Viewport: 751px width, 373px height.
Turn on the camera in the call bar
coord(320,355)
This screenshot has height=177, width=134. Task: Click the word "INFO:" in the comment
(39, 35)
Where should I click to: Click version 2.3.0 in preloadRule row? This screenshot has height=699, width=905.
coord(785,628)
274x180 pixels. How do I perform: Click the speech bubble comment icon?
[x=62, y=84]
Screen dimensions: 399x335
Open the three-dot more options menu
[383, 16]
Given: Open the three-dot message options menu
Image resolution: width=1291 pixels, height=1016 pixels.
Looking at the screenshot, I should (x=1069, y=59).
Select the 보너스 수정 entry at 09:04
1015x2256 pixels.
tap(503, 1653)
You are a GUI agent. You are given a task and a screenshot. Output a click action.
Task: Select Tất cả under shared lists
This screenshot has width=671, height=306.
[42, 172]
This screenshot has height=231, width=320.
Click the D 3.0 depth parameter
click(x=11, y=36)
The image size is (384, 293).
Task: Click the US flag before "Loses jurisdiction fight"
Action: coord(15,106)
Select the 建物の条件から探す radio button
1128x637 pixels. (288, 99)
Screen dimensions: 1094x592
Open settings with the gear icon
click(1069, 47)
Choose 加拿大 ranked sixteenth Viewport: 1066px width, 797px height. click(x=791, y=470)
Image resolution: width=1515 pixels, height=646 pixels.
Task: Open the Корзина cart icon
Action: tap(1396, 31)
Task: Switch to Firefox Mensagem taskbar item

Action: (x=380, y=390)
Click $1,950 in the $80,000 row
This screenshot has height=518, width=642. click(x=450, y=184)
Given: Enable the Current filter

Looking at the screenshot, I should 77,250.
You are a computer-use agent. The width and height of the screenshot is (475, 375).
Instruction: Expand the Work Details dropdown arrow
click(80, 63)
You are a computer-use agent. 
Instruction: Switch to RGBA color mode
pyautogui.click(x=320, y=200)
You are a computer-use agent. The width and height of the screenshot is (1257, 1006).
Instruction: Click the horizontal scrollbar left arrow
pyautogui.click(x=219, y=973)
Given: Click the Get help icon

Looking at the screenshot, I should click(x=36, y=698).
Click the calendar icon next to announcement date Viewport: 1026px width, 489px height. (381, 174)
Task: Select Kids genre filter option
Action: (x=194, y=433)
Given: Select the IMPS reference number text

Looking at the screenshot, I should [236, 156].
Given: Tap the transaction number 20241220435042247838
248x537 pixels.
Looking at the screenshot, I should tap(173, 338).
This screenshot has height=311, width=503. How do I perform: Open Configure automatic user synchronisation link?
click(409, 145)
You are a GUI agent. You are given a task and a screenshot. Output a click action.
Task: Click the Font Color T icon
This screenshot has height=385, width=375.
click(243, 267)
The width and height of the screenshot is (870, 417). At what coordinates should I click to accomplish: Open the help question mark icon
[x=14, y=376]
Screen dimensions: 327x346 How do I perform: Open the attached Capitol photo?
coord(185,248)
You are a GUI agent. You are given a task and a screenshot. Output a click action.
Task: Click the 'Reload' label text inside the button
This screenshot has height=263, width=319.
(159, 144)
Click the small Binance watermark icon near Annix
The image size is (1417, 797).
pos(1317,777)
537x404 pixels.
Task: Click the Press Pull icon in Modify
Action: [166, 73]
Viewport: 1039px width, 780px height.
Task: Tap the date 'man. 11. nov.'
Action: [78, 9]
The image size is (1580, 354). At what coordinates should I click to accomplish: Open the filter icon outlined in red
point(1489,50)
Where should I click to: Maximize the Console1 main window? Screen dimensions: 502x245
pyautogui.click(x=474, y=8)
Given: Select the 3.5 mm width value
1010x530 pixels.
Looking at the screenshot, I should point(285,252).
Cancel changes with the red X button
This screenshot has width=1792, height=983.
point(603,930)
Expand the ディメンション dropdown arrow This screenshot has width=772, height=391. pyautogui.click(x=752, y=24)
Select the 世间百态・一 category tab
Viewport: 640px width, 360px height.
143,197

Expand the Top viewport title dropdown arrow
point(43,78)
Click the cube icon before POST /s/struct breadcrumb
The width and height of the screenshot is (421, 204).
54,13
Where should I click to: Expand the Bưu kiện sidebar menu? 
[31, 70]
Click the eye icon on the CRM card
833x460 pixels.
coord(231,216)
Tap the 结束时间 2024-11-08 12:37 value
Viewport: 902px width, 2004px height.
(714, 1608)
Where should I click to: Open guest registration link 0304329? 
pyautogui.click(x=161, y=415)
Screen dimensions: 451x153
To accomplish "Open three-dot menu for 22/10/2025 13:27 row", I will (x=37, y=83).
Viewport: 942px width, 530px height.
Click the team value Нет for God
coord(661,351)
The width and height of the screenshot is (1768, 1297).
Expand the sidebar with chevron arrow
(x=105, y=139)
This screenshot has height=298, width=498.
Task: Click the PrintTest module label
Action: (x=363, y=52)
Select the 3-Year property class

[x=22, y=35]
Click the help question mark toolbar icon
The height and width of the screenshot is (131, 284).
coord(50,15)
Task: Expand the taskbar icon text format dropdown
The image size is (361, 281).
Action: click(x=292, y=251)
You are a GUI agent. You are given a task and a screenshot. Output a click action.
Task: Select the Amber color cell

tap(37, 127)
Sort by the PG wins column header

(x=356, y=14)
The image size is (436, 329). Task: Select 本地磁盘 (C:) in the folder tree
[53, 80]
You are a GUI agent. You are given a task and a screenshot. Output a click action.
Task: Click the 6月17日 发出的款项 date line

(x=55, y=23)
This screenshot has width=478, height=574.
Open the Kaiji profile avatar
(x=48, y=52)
*****
■ WHAT THIS TASK INVOLVES ■
Would you please repeat, exactly as written, the lines from the one containing "Sort by the PG wins column header" through the end of the listing above, including both, and only those?

■ EXERCISE OUTPUT ■
Sort by the PG wins column header

(x=356, y=14)
The image size is (436, 329). Task: Select 本地磁盘 (C:) in the folder tree
[53, 80]
You are a GUI agent. You are given a task and a screenshot. Output a click action.
Task: Click the 6月17日 发出的款项 date line

(x=55, y=23)
This screenshot has width=478, height=574.
Open the Kaiji profile avatar
(x=48, y=52)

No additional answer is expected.